At 12:45 a.m. explosives were detonated in Watertown, which borders Cambridge to the west. Information over the ensuing hours was chaotic, incomplete, and terrifying. But hopes that the reports were simply overblown, as early reports so often are, faded as police radio confirmed reports of injured officers, a stolen Massachusetts State Police SUV, and the use of long guns and explosives, presumed to have been stolen from the SUV. There were two suspects reported.

By 1:00 a.m., one suspect was in custody and a second was detained. The first suspect had an explosive on his chest that exploded when apprehended. Reports were scattered, with police from MIT, Cambridge, Boston, Brookline, Boston University, the Massachusetts State Police, and others responding to the scene. Several minutes later, fears of more improvised explosive devices led to an order to all police officers: Turn off your cell phones immediately. As members of the media arrived on the scene, they were subject to the same requirement. Fortunately, any explosions after this point are reported to have been controlled detonations, not attacks.

At 1:07 a.m., a second person was apprehended and held prone at gunpoint while officials — and possibly robots — scanned the area around him for explosives. As information propagated between the various police departments and across several channels of communication, it became clear that this second person was not the suspect they were looking for and the manhunt resumed.

Evidence, including motor vehicles and explosive devices, has been located at the scene. However, the second suspect remains at large as of press time. A “strong perimeter” has been established around the surrounding Watertown blocks, and officers are planning to conduct house-to-house searches with the aid of police dogs in the morning.

Links between the three events — the MIT shooting, the carjacking, and the violence in Watertown — were unconfirmed for most of the night. In a statement to The Boston Globe, Massachusetts State Police spokesman David Procopio said that the shooting at MIT and the events in Watertown seem appeared to be connected.

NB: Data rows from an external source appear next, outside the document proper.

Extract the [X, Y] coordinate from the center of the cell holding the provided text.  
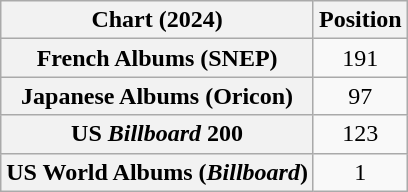
Japanese Albums (Oricon) [158, 96]
Position [360, 20]
US World Albums (Billboard) [158, 172]
French Albums (SNEP) [158, 58]
US Billboard 200 [158, 134]
123 [360, 134]
1 [360, 172]
Chart (2024) [158, 20]
97 [360, 96]
191 [360, 58]
Scan for the cell matching the given text and deliver its [x, y] coordinate at center. 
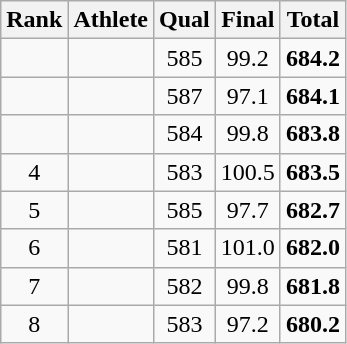
4 [34, 172]
582 [185, 286]
682.7 [312, 210]
97.2 [248, 324]
100.5 [248, 172]
684.2 [312, 58]
684.1 [312, 96]
97.1 [248, 96]
584 [185, 134]
8 [34, 324]
Final [248, 20]
682.0 [312, 248]
Rank [34, 20]
683.5 [312, 172]
6 [34, 248]
Athlete [111, 20]
Total [312, 20]
683.8 [312, 134]
101.0 [248, 248]
587 [185, 96]
681.8 [312, 286]
97.7 [248, 210]
7 [34, 286]
Qual [185, 20]
680.2 [312, 324]
5 [34, 210]
581 [185, 248]
99.2 [248, 58]
Determine the (x, y) coordinate at the center of the cell enclosing the given text.  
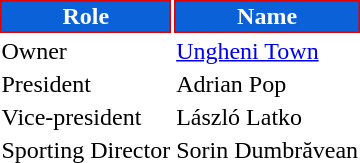
Name (268, 16)
Ungheni Town (268, 51)
Owner (86, 51)
László Latko (268, 117)
Adrian Pop (268, 84)
President (86, 84)
Vice-president (86, 117)
Role (86, 16)
Find where the given text appears and provide that cell's center as [x, y] coordinate. 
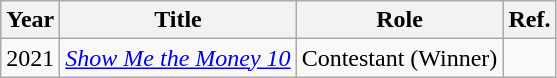
Ref. [530, 20]
2021 [30, 58]
Contestant (Winner) [400, 58]
Year [30, 20]
Title [178, 20]
Role [400, 20]
Show Me the Money 10 [178, 58]
Search for the cell housing the specified text and yield its (X, Y) center coordinate. 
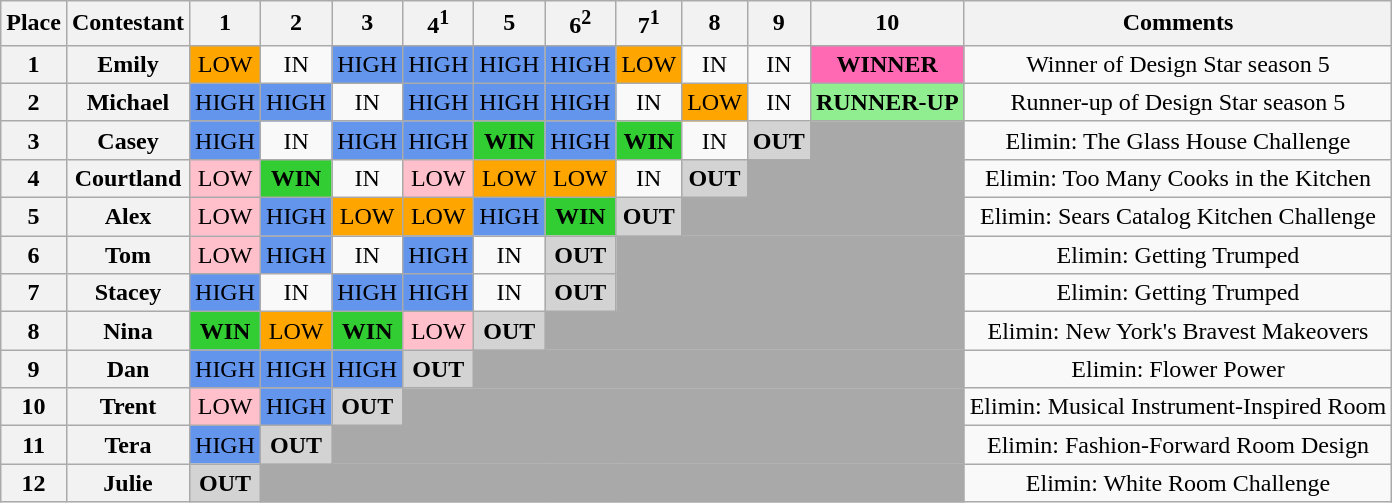
7 (34, 293)
Elimin: White Room Challenge (1178, 483)
41 (438, 24)
Michael (128, 102)
Dan (128, 369)
Winner of Design Star season 5 (1178, 64)
Elimin: Flower Power (1178, 369)
Elimin: Musical Instrument-Inspired Room (1178, 407)
Tom (128, 255)
11 (34, 445)
Tera (128, 445)
Nina (128, 331)
WINNER (887, 64)
Elimin: Fashion-Forward Room Design (1178, 445)
Trent (128, 407)
Comments (1178, 24)
4 (34, 178)
Emily (128, 64)
6 (34, 255)
Runner-up of Design Star season 5 (1178, 102)
Elimin: New York's Bravest Makeovers (1178, 331)
Courtland (128, 178)
Stacey (128, 293)
Casey (128, 140)
Julie (128, 483)
12 (34, 483)
Alex (128, 217)
RUNNER-UP (887, 102)
Contestant (128, 24)
Place (34, 24)
Elimin: Sears Catalog Kitchen Challenge (1178, 217)
71 (649, 24)
Elimin: The Glass House Challenge (1178, 140)
Elimin: Too Many Cooks in the Kitchen (1178, 178)
62 (580, 24)
Return [X, Y] of the center of cell containing provided text 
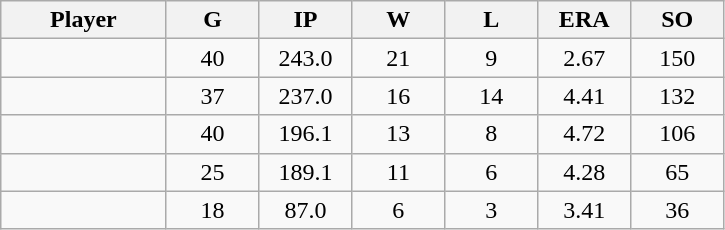
4.72 [584, 134]
2.67 [584, 58]
L [492, 20]
36 [678, 210]
4.28 [584, 172]
G [212, 20]
18 [212, 210]
65 [678, 172]
W [398, 20]
13 [398, 134]
150 [678, 58]
4.41 [584, 96]
243.0 [306, 58]
87.0 [306, 210]
37 [212, 96]
IP [306, 20]
196.1 [306, 134]
132 [678, 96]
8 [492, 134]
9 [492, 58]
237.0 [306, 96]
16 [398, 96]
106 [678, 134]
Player [84, 20]
189.1 [306, 172]
3 [492, 210]
ERA [584, 20]
11 [398, 172]
21 [398, 58]
14 [492, 96]
3.41 [584, 210]
SO [678, 20]
25 [212, 172]
Locate the cell with the specified text and output its [X, Y] center coordinate. 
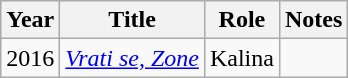
Vrati se, Zone [132, 58]
Role [242, 20]
Title [132, 20]
2016 [30, 58]
Notes [313, 20]
Year [30, 20]
Kalina [242, 58]
Pinpoint the cell where the given text exists, returning its (x, y) midpoint coordinate. 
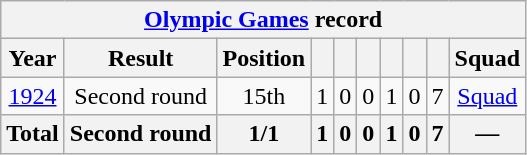
Year (33, 58)
Total (33, 134)
— (487, 134)
Position (264, 58)
1924 (33, 96)
Olympic Games record (264, 20)
1/1 (264, 134)
15th (264, 96)
Result (140, 58)
Detect which cell encompasses the target text, then output its [x, y] center coordinate. 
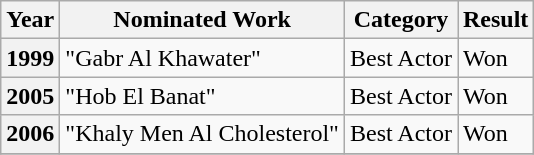
Year [30, 20]
"Khaly Men Al Cholesterol" [202, 134]
1999 [30, 58]
"Hob El Banat" [202, 96]
"Gabr Al Khawater" [202, 58]
2005 [30, 96]
Nominated Work [202, 20]
Category [400, 20]
Result [496, 20]
2006 [30, 134]
Search for the cell housing the specified text and yield its (X, Y) center coordinate. 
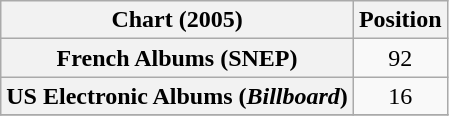
US Electronic Albums (Billboard) (178, 96)
16 (400, 96)
French Albums (SNEP) (178, 58)
92 (400, 58)
Position (400, 20)
Chart (2005) (178, 20)
Extract the (x, y) coordinate from the center of the cell holding the provided text.  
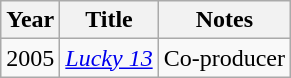
Co-producer (224, 58)
Notes (224, 20)
Year (30, 20)
Title (109, 20)
2005 (30, 58)
Lucky 13 (109, 58)
Determine the (X, Y) coordinate at the center of the cell enclosing the given text.  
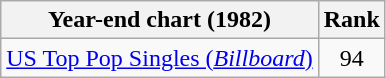
US Top Pop Singles (Billboard) (160, 58)
94 (352, 58)
Rank (352, 20)
Year-end chart (1982) (160, 20)
Pinpoint the cell where the given text exists, returning its [x, y] midpoint coordinate. 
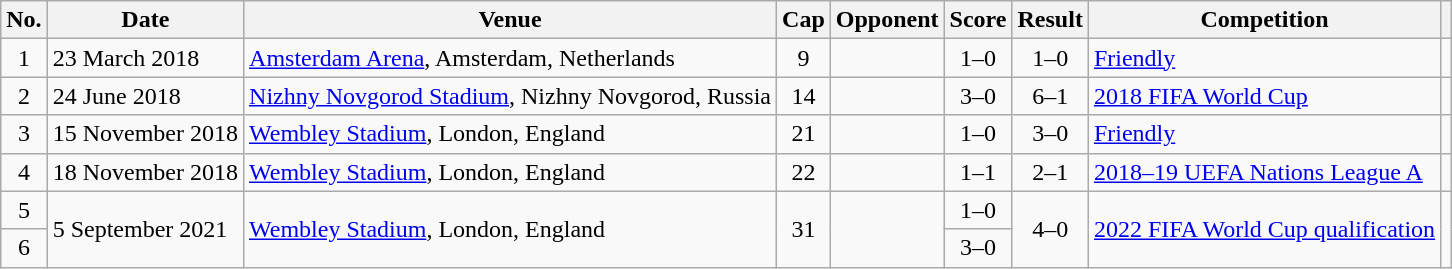
Opponent [887, 20]
4 [24, 172]
21 [804, 134]
Amsterdam Arena, Amsterdam, Netherlands [510, 58]
9 [804, 58]
No. [24, 20]
Score [978, 20]
5 September 2021 [145, 229]
Cap [804, 20]
2018–19 UEFA Nations League A [1264, 172]
2022 FIFA World Cup qualification [1264, 229]
4–0 [1050, 229]
2–1 [1050, 172]
2018 FIFA World Cup [1264, 96]
1 [24, 58]
18 November 2018 [145, 172]
6 [24, 248]
6–1 [1050, 96]
Competition [1264, 20]
Nizhny Novgorod Stadium, Nizhny Novgorod, Russia [510, 96]
31 [804, 229]
Result [1050, 20]
5 [24, 210]
3 [24, 134]
Date [145, 20]
23 March 2018 [145, 58]
15 November 2018 [145, 134]
2 [24, 96]
14 [804, 96]
22 [804, 172]
24 June 2018 [145, 96]
Venue [510, 20]
1–1 [978, 172]
From the cell containing the given text, extract its center point as (x, y) coordinate. 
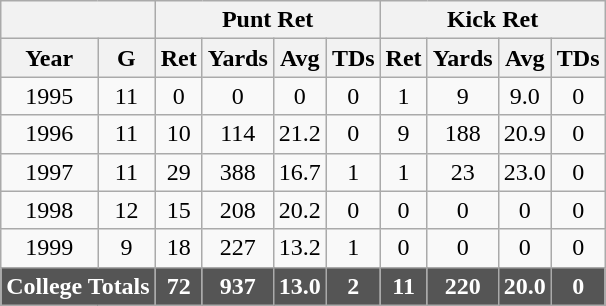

Questions about connections to the Boston Marathon Bombings have of course pervaded discussions and reporting. Boston Police Commissioner Davis has reported that the suspect at large is believed to be the second suspect in the Boston Marathon Bombings. It has now been confirmed that these suspects are the same as the marathon bombing suspects.

The campus response to the evening’s horrors has been one of hope and support. Similar to Monday, many have reached out to confirm friends are safe and aware of the events, as MIT mailing lists overflowed with constant updates. At 5:10 a.m., an email sent to the entire campus from Israel Ruiz and Eric Grimson cancelled Friday classes, saying, “The officer gave his life to defend the peace of our campus. His sacrifice will never be forgotten by the Institute.”

An email from Stephanie Birkhimer ’14 circulated on dormitory mailing lists: “I’m wearing black tomorrow in memory of the MIT officer who was killed tonight, and I invite you all to do the same. That could have easily been any one of us, and I’d like to show some respect to him for protecting us, and mourn the loss of a member of our community.” Students across campus have pledged to do the same.

Joanna Kao, Ethan A. Solomon, and Ian M. Gorodisher contributed reporting.